继上篇文章《HBase源码分析之HRegionServer上MemStore的flush处理流程(一)》遗留的问题之后,本文我们接着研究HRegionServer上MemStore的flush处理流程,重点讲述下如何选择一个HRegion进行flush以缓解MemStore压力,还有HRegion的flush是如何发起的。
我们先来看下第一个问题:如何选择一个HRegion进行flush以缓解MemStore压力。上文中我们讲到过flush处理线程如果从flushQueue队列中拉取出的一个FlushQueueEntry为为空,或者为WakeupFlushThread,并且通过isAboveLowWaterMark()方法判断全局MemStore的大小高于限制值得低水平线,调用flushOneForGlobalPressure()方法,按照一定策略,flush一个HRegion的MemStore,降低MemStore的大小,预防OOM等异常情况的发生。

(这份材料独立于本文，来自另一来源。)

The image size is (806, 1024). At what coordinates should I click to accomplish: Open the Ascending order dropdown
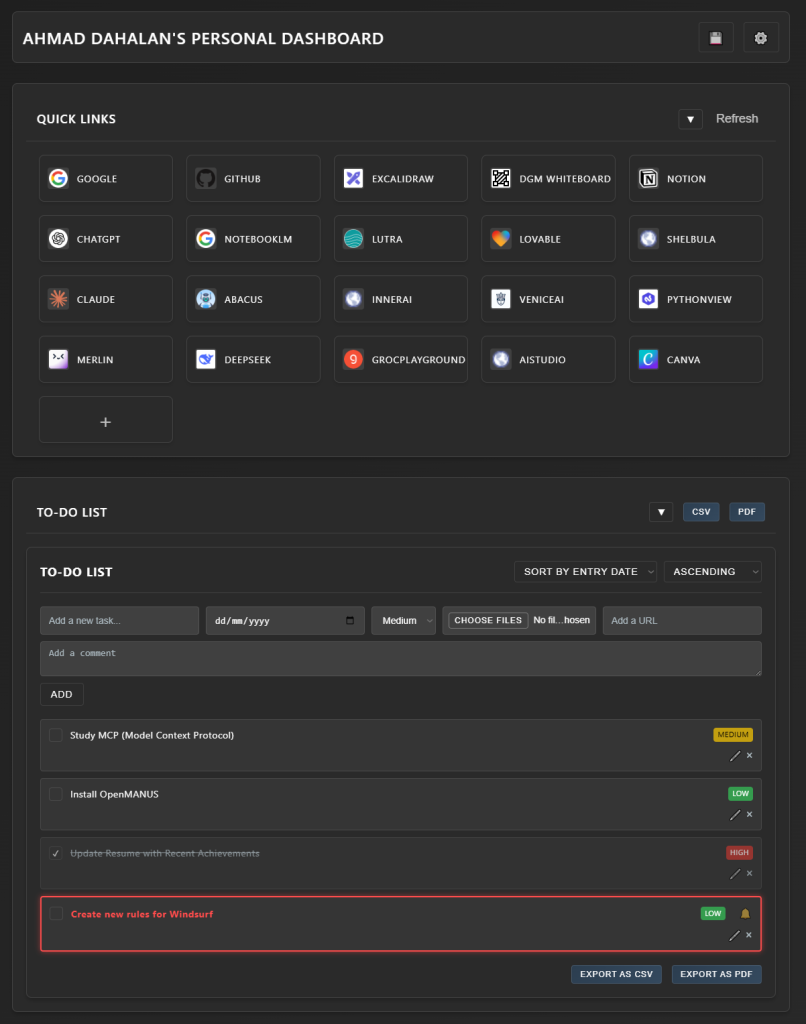click(x=712, y=572)
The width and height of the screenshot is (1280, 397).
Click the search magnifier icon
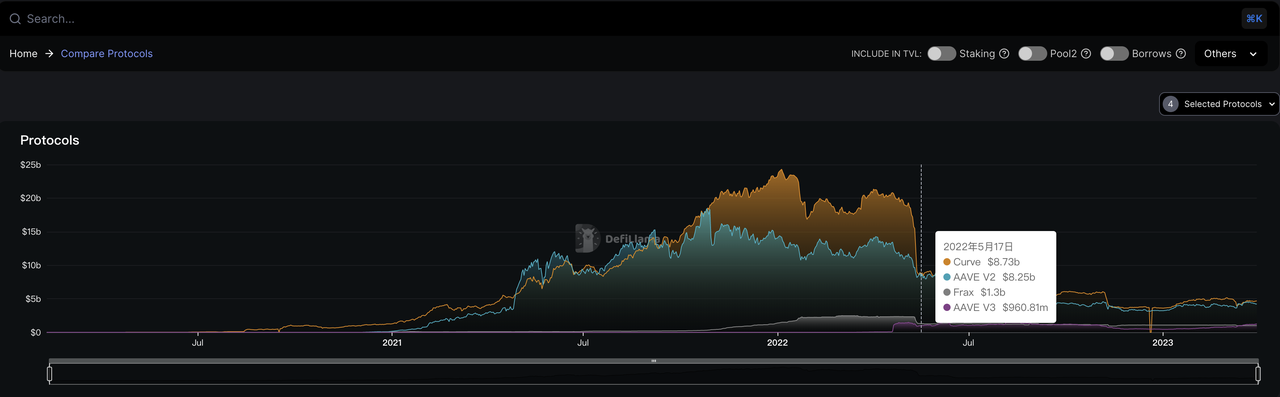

下面,我们重点分析下flushOneForGlobalPressure()方法,代码如下:
/**
* The memstore across all regions has exceeded the low water mark. Pick
* one region to flush and flush it synchronously (this is called from the
* flush thread)
*
* 所有region的memstore已超过最低水平。
* 选择一个region同步刷新。
* 被flush线程调用
*
* @return true if successful
*/
private boolean flushOneForGlobalPressure() {
// 获取RegionServer上的在线Region,根据Region的memstoreSize大小倒序排列,得到regionsBySize
SortedMap<Long, HRegion> regionsBySize =
server.getCopyOfOnlineRegionsSortedBySize();
// 构造被排除的Region集合excludedRegions
Set<HRegion> excludedRegions = new HashSet<HRegion>();
boolean flushedOne = false;// 标志位
while (!flushedOne) {// 循环一次,没有选中的话,再循环,直到选中或者没有可选的Region
// Find the biggest region that doesn't have too many storefiles
// (might be null!)
// 选择一个Memstore最大的并且不含太多storefiles的region作为最有可能被选中的region,即bestFlushableRegion
HRegion bestFlushableRegion = getBiggestMemstoreRegion(
regionsBySize, excludedRegions, true);
// Find the biggest region, total, even if it might have too many flushes.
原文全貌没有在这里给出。